My code looks something like this:

import tornado.httpserver
import tornado.ioloop
import tornado.web
from googleapiclient.http import MediaIoBaseDownload
import io

class VideoContentHandler(tornado.web.RequestHandler):
    def get(self,googledrive_id):
        googledrive_id = googledrive_id[1:]
        query = "'"+self.application.google_drive_folder_id+"' in parents and trashed=false"
        file_list = self.application.drive.ListFile({'q': query}).GetList()

        # io.FileIO will save the chunks to local file!
        # This is not what I want.
        # Using something different may solve the problem?
        with io.FileIO('/tmp/bigvid-from-pydrive.mp4', mode='wb') as local_file:
            for f in file_list:
                if f['id'] != googledrive_id: continue
                id = f.metadata.get('id')
                request = self.application.drive.auth.service.files().get_media(fileId=id)
                downloader = MediaIoBaseDownload(local_file, request, chunksize=2048*1024)
                done = False

                while done is False:
                    status, done = downloader.next_chunk()
                    # Flush buffer and self.write(chunk)?

def main():
    gauth = GoogleAuth()
    gauth.CommandLineAuth() # Already done
    self.drive = GoogleDrive(gauth)
    self.google_drive_folder_id = '<GOOGLE_DRIVE_FOLDER_ID>'

    app = tornado.web.Application([
        (r"^/videocontents(/.+)?$", handlers.api.VideoContentHandler),
    ])
    http_server = tornado.httpserver.HTTPServer(app)
    http_server.listen(8888)
    tornado.ioloop.IOLoop.instance().start()

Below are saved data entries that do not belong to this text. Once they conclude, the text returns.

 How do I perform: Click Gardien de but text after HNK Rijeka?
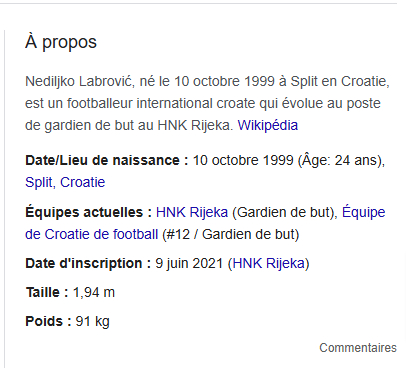tap(285, 212)
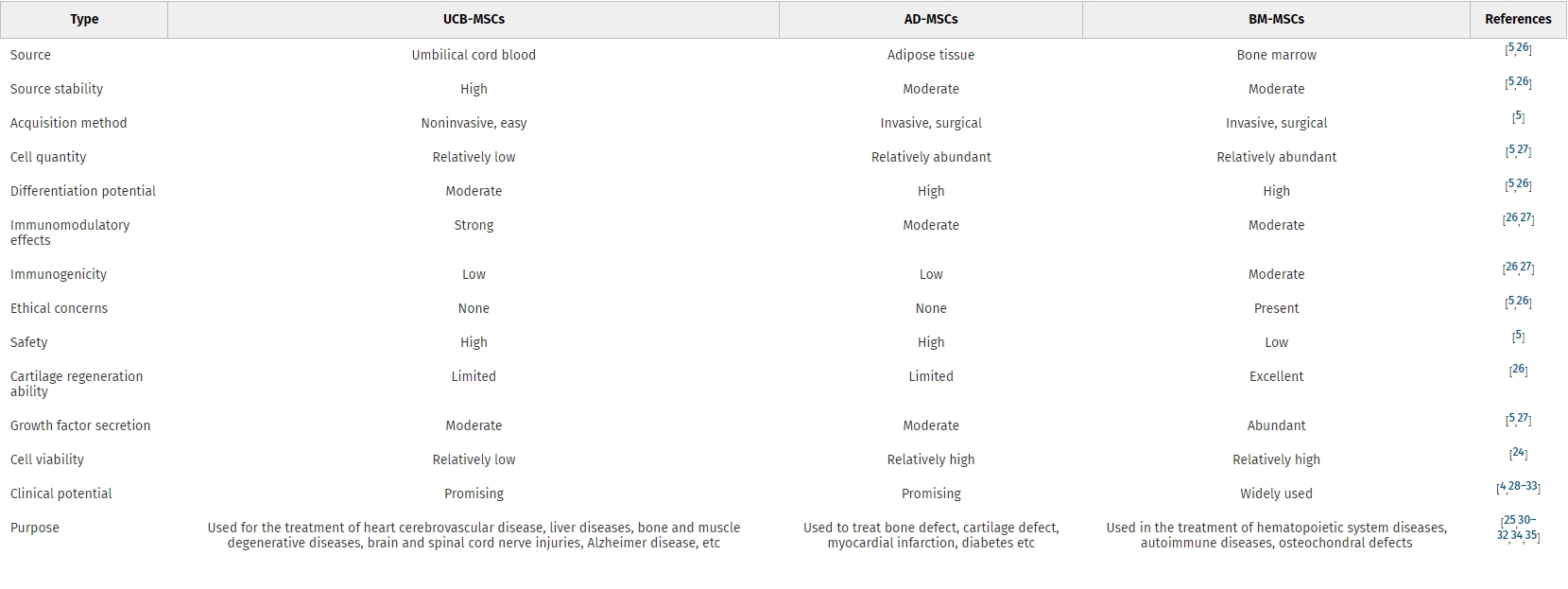Open reference 27 in Cell quantity row
Viewport: 1568px width, 589px height.
pos(1523,150)
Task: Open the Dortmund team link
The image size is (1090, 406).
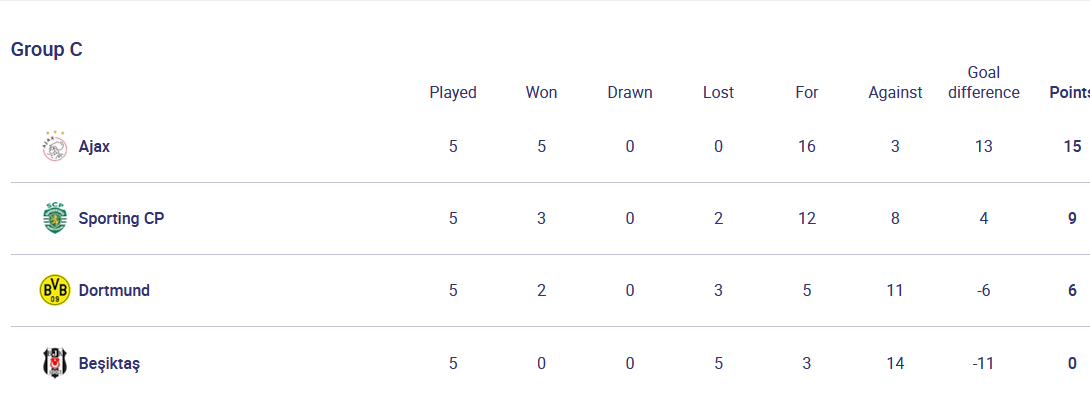Action: coord(114,290)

if __name__ == "__main__":
    main()

When should I call self.write(chunk)?


Solution

  • You can use io.BytesIO instead of io.FileIO because it will be faster.

    I haven't tested it, but this is how your code would look (read the comments for explanation):

    from tornado import gen
    
    # need make your get method a coroutine
    @gen.coroutine
    def get(self, googledrive_id):
        ...
    
        # with io.FileIO(...) <<<< YOU DON'T NEED THIS LINE NOW 
        for f in file_list:
            ...
    
            buffer = io.BytesIO() # create a BytesIO object
    
            downloader = MediaIoBaseDownload(buffer, request, chunksize=2048*1024)
    
            # Now is the time to set appropriate headers
            self.set_header('Content-Type', 'video/mp4')
            # if you know the size of the video
            # write the Content-length header
            self.set_header('Content-Length', <size of file in bytes>)
            # if not, it's still ok
    
            done = False
    
            while done is False:
                status, done = downloader.next_chunk()
    
                # at this point, downloader has written 
                # the chunk to buffer
                # we'll read that data and write it to the response
                self.write(buffer.getvalue())
    
                # now fulsh the data to socket
                yield self.flush()
    
                # we'll also need to empty the buffer
                # otherwise, it will eat up all the RAM
                buffer.truncate(0)
    
                # seek to the beginning or else it will mess up
                buffer.seek(0)